Sent from my iPhone using Petguide.com Free App


----------



## vanti123 (Dec 10, 2012)

Doesn't* even peep out at me


Sent from my iPhone using Petguide.com Free App


----------



## catland (Sep 3, 2012)

Do you only have one rat?


----------



## Blaze (Jul 16, 2012)

If you only have one rat, you really should get him a companion.

Anyway, to answer your question, rats are not nocturnal. They are crepuscular, meaning that they are naturally most active at dawn and dusk. Pet rats will often adjust their sleeping schedule to fit yours, though. Whenever you're up and doing things in the house is when they'll be active, and whenever you turn off all the lights and sleep, they will. They'll still sleep some during your waking time, too, though.


----------



## A.ngelF.eathers (Jul 6, 2011)

Just to echo what others said, rats are extremely social animals and really need to have a companion in their life. While you may spend a lot of time with your rat, you can never truly replace what another rat can offer.

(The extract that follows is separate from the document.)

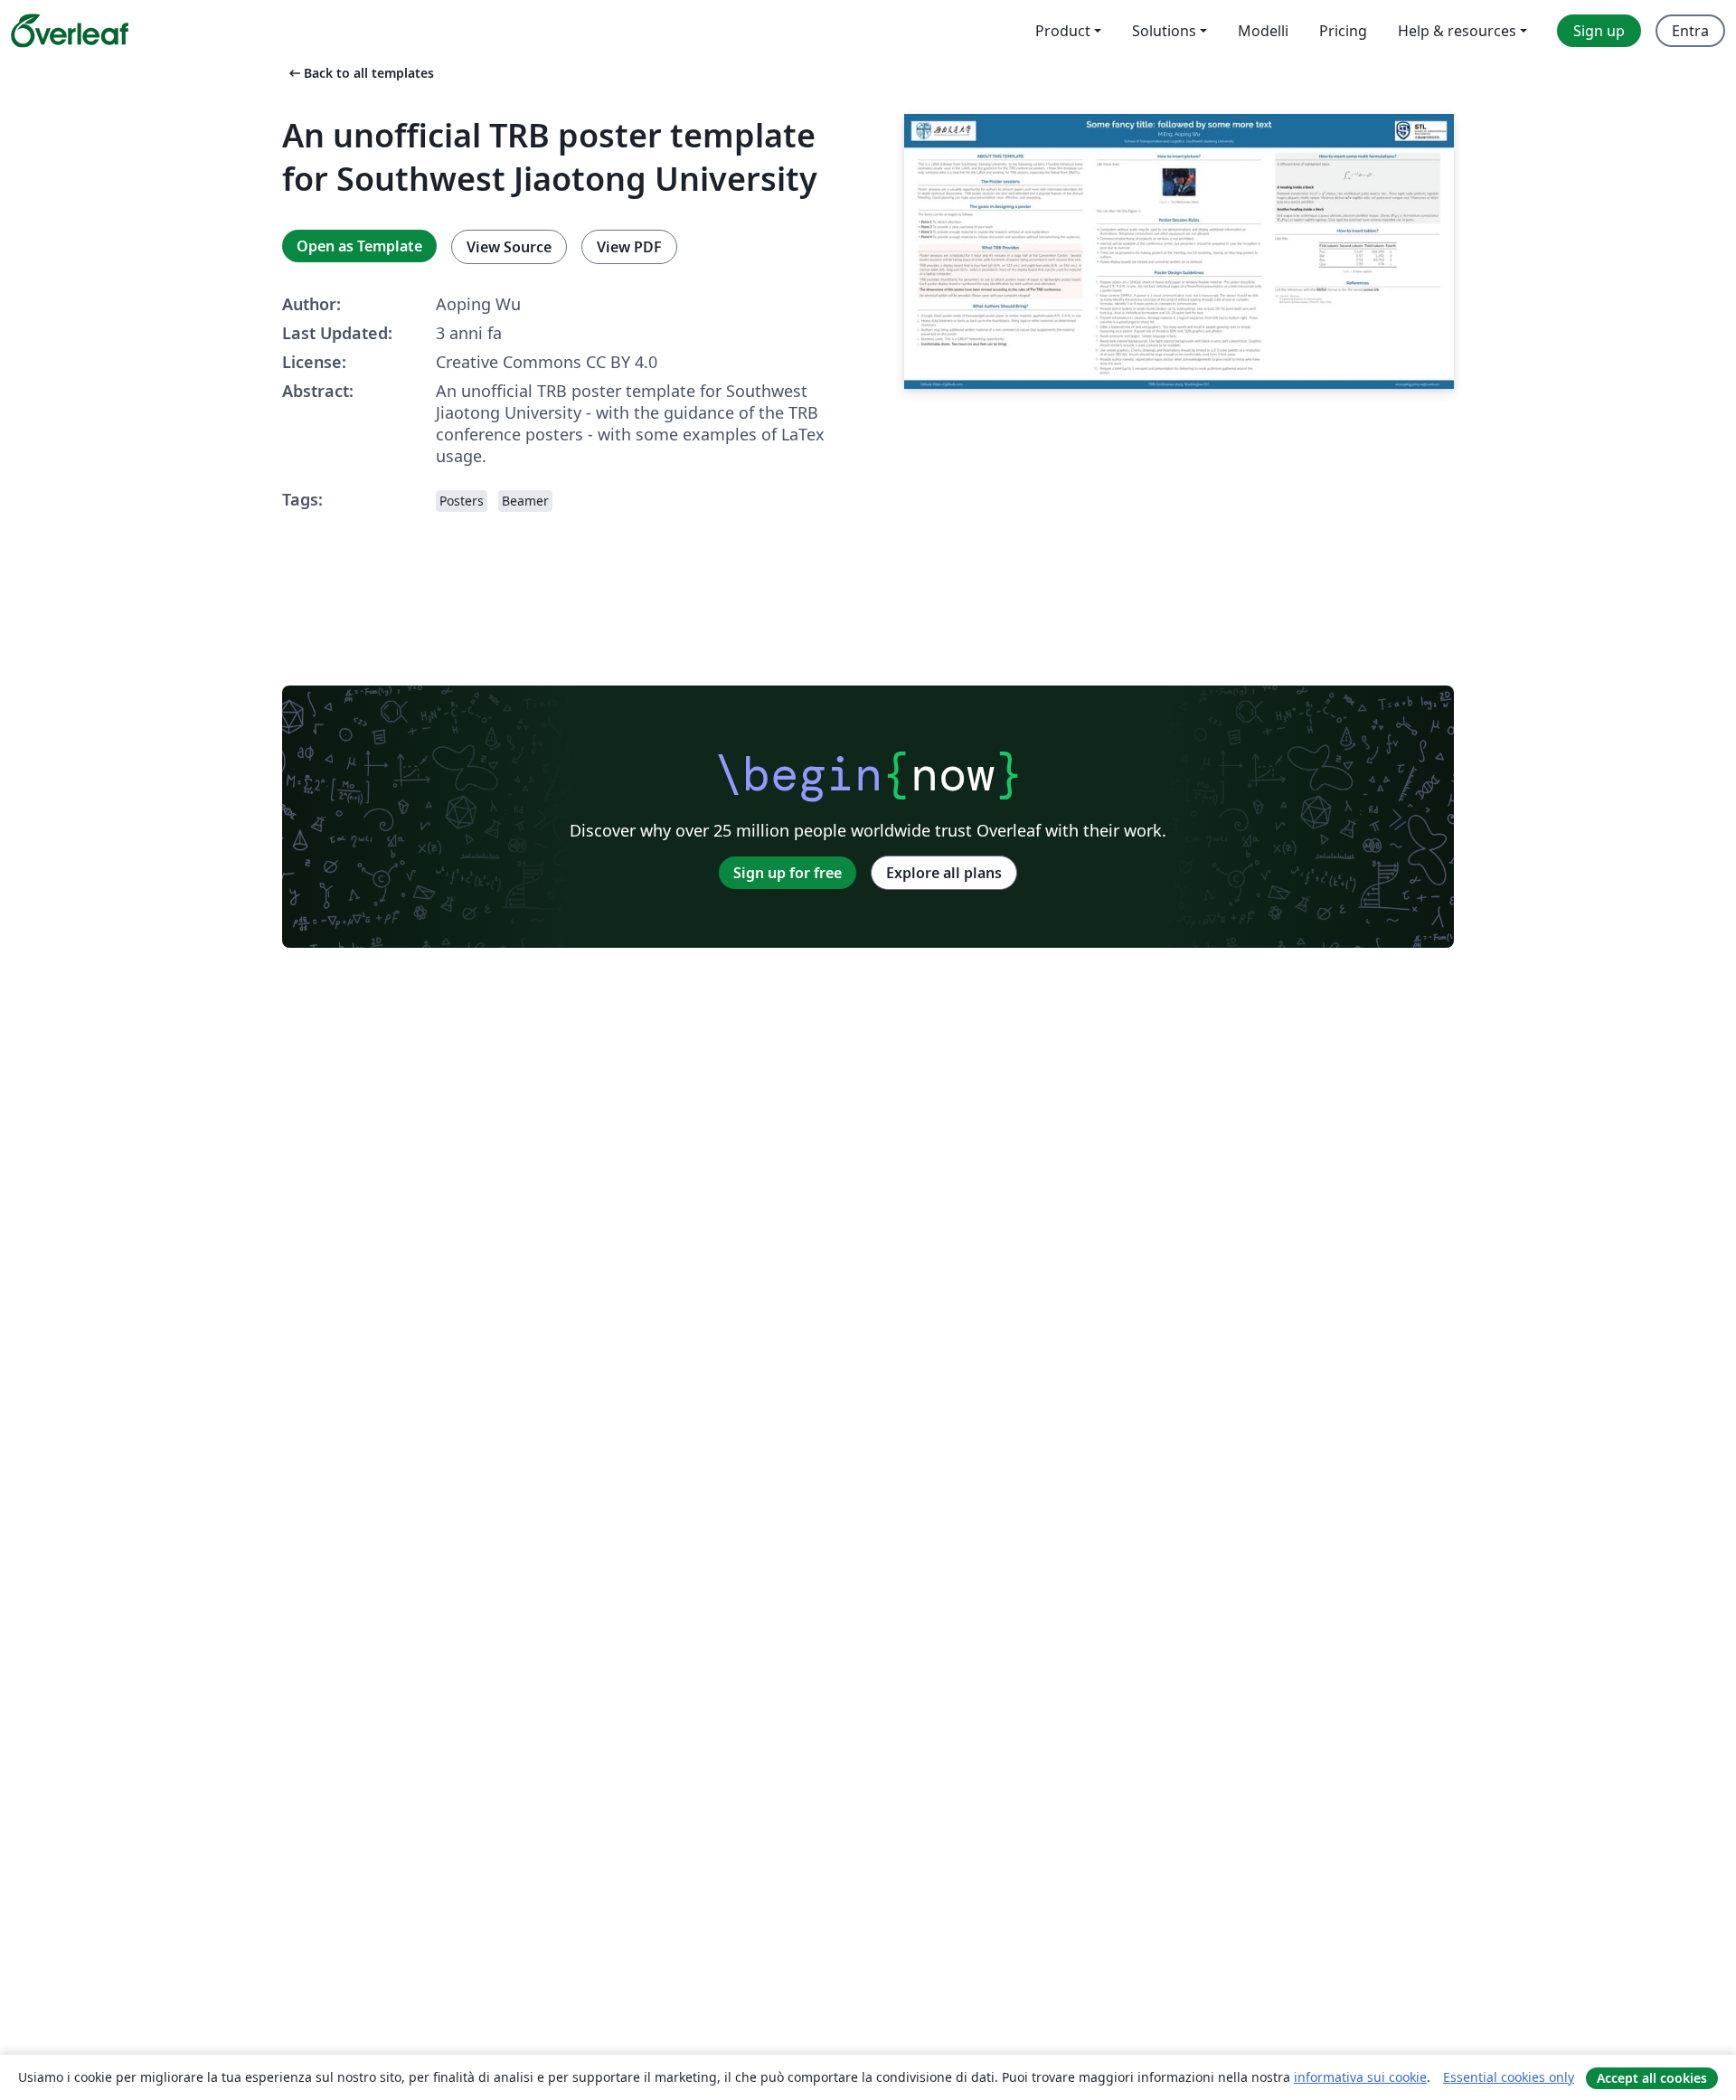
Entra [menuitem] (1690, 31)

And, no they're not nocturnal. If they are, something's wrong with mine xD


----------



## catland (Sep 3, 2012)

Yeah they are not nocturnal and if he is the only rat you have his life revolves around you so he will be awake when you are


----------



## cccgina1 (Nov 11, 2012)

Somebody tell my rats please. They are up all night on the wheel, shredding paper, throwing toys, playing rat games, etc. Lol I'm at the point where I wear earplugs. they're awake at dawn and dusk and tend to snooze during the day when I'm gone. Tney do seem to understand when the light goes out I'm sleeping. Meaning to them I guess, no treats for 8 hours, might as well shred the place. Lol


----------



## deegaf (Dec 2, 2012)

Yeah same with my rats. I think their downtime is during the day too because I'm at work and that can be equated as me sleeping in their rat universe. After dinner is when they start becoming active and it lasts til 2 in the morning some nights--I stay up until around that time, but it's getting tiring.


----------



## vanti123 (Dec 10, 2012)

Ok good, sorry it took me so long to reply but I totally forgot about posting this thread. Yes Skiddy is my only rat atm but my friend is going to give me one of his rats this weekend so he should have a cage mate by the end of january! 


Sent from my iPhone using Petguide.com Free App


----------



## haunt (Sep 9, 2012)

cccgina1 said:


> Somebody tell my rats please. They are up all night on the wheel, shredding paper, throwing toys, playing rat games, etc. Lol I'm at the point where I wear earplugs. they're awake at dawn and dusk and tend to snooze during the day when I'm gone. Tney do seem to understand when the light goes out I'm sleeping. Meaning to them I guess, no treats for 8 hours, might as well shred the place. Lol


Made me giggle. yeah, my girls arre the same way.
LIGHTS WENT OUT? SQUEAKY WHEEL TIME! YEAH!


----------



## Ratty859 (Dec 15, 2012)

Yeah my rats sleep most of the day, the evening is when things get good. Last night around 4 on my way to the bathroom I noticed my girls wrestling and flying up the sides of their cage, nest box had been tipped over lol


Sent from my iPhone using Petguide.com Free App


----------